In the entries that follow, the lines from the one with "Show the Adv. Options page" through the one with "662x614 pixels." are the ones to write out, exactly and with both ends included. Nothing else should appear.

========================================

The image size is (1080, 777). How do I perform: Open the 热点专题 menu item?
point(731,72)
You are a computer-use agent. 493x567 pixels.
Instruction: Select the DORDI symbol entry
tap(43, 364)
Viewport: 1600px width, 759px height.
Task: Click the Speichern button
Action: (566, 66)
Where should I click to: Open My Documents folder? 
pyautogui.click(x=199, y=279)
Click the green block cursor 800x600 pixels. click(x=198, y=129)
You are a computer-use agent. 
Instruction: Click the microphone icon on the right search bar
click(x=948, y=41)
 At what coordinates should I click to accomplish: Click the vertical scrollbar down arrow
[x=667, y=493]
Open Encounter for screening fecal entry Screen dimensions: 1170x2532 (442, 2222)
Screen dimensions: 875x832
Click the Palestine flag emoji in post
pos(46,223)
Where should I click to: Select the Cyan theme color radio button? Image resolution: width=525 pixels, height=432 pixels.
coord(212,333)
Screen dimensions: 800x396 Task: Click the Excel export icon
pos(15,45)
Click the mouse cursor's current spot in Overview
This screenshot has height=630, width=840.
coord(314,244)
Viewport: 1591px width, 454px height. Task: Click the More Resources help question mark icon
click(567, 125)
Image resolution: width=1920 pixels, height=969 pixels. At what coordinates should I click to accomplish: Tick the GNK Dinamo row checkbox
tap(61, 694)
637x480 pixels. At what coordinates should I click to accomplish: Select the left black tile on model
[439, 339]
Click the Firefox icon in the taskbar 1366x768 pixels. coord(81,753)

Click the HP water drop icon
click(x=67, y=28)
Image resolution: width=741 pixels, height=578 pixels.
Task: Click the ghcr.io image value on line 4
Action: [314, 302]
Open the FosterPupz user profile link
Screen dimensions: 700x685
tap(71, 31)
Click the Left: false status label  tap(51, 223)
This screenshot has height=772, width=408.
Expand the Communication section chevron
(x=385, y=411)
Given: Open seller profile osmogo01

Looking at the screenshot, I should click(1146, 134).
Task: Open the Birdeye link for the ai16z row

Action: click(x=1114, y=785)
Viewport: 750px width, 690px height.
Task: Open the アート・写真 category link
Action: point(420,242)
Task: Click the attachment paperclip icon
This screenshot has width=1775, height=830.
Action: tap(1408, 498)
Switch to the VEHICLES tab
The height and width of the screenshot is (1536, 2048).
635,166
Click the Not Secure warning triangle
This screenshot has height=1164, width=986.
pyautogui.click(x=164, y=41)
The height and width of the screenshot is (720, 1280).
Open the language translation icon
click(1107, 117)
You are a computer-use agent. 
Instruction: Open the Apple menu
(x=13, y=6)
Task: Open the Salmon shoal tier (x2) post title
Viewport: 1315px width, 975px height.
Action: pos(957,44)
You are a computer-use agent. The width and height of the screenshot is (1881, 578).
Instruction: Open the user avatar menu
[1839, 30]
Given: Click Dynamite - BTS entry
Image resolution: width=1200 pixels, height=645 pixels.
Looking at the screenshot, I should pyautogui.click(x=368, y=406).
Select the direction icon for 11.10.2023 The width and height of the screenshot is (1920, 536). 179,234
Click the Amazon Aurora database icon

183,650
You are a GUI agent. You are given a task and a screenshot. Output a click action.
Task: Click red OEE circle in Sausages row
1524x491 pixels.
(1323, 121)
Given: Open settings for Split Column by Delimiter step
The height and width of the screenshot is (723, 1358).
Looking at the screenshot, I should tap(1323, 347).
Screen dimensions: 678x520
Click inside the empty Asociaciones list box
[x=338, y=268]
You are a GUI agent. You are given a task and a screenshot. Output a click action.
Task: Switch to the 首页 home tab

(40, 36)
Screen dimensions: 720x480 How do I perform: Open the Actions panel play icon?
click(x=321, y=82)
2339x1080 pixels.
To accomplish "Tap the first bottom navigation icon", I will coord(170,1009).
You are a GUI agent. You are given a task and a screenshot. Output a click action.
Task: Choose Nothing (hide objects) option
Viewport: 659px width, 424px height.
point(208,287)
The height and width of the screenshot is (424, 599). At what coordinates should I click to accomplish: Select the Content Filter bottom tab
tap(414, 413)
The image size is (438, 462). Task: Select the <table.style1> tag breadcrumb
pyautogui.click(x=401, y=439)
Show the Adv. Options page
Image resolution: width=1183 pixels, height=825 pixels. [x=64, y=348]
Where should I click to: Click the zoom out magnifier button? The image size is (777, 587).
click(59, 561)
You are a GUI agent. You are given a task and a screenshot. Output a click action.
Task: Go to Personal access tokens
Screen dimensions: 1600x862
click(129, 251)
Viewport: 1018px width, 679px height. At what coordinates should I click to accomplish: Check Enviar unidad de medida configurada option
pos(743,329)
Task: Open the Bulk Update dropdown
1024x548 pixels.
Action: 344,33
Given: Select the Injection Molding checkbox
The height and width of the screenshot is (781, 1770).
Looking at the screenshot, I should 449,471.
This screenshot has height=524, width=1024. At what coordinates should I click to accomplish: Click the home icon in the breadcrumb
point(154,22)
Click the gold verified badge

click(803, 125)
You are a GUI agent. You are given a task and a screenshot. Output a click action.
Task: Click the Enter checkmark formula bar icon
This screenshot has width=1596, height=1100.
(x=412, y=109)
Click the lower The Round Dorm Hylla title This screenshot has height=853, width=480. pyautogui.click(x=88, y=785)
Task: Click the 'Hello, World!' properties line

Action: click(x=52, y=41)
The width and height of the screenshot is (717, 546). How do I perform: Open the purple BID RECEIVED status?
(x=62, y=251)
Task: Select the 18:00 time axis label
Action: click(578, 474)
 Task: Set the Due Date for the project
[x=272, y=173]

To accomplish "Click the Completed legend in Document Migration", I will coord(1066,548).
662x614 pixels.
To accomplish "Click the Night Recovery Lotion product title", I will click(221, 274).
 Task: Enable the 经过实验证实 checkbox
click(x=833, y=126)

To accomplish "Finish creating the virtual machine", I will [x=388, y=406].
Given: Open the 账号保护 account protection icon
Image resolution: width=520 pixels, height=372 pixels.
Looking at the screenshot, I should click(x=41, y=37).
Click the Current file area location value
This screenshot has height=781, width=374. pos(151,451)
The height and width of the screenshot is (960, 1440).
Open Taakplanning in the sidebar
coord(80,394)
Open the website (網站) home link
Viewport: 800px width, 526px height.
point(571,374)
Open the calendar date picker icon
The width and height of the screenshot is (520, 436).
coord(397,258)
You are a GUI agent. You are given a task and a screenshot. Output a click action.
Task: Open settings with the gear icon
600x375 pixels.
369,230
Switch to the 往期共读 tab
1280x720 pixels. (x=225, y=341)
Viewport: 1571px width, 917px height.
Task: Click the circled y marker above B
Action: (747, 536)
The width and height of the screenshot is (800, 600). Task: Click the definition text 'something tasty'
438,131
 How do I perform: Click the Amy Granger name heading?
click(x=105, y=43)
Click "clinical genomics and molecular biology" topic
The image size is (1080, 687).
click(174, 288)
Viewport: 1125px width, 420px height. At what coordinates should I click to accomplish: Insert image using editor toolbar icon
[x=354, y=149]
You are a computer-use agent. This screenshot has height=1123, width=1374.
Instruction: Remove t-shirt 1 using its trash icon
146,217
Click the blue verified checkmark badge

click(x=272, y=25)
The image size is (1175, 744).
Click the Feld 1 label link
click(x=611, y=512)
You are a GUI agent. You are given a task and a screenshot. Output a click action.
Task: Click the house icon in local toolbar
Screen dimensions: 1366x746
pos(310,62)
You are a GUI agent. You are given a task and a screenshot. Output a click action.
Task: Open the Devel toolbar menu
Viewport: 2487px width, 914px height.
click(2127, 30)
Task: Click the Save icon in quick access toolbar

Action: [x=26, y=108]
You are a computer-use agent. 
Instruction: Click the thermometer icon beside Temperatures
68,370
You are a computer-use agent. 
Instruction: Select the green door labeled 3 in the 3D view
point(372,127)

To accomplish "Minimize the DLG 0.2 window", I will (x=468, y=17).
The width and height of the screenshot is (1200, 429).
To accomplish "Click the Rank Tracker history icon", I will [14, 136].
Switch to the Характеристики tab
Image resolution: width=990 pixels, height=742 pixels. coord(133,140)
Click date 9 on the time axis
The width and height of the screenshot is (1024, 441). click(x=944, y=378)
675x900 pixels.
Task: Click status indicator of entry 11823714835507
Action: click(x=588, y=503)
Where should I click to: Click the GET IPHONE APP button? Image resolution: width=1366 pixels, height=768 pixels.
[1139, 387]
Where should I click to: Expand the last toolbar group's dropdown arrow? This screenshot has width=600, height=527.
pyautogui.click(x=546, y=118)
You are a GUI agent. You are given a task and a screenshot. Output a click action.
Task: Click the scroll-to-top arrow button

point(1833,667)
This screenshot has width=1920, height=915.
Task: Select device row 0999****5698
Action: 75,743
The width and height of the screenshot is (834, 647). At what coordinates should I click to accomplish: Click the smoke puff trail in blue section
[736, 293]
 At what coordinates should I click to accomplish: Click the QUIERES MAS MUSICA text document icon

========================================

- EXERCISE SOLUTION
Show the Adv. Options page
Image resolution: width=1183 pixels, height=825 pixels. [x=64, y=348]
Where should I click to: Click the zoom out magnifier button? The image size is (777, 587).
click(59, 561)
You are a GUI agent. You are given a task and a screenshot. Output a click action.
Task: Go to Personal access tokens
Screen dimensions: 1600x862
click(129, 251)
Viewport: 1018px width, 679px height. At what coordinates should I click to accomplish: Check Enviar unidad de medida configurada option
pos(743,329)
Task: Open the Bulk Update dropdown
1024x548 pixels.
Action: 344,33
Given: Select the Injection Molding checkbox
The height and width of the screenshot is (781, 1770).
Looking at the screenshot, I should 449,471.
This screenshot has height=524, width=1024. At what coordinates should I click to accomplish: Click the home icon in the breadcrumb
point(154,22)
Click the gold verified badge

click(803, 125)
You are a GUI agent. You are given a task and a screenshot. Output a click action.
Task: Click the Enter checkmark formula bar icon
This screenshot has width=1596, height=1100.
(x=412, y=109)
Click the lower The Round Dorm Hylla title This screenshot has height=853, width=480. pyautogui.click(x=88, y=785)
Task: Click the 'Hello, World!' properties line

Action: click(x=52, y=41)
The width and height of the screenshot is (717, 546). How do I perform: Open the purple BID RECEIVED status?
(x=62, y=251)
Task: Select the 18:00 time axis label
Action: click(578, 474)
 Task: Set the Due Date for the project
[x=272, y=173]

To accomplish "Click the Completed legend in Document Migration", I will coord(1066,548).
662x614 pixels.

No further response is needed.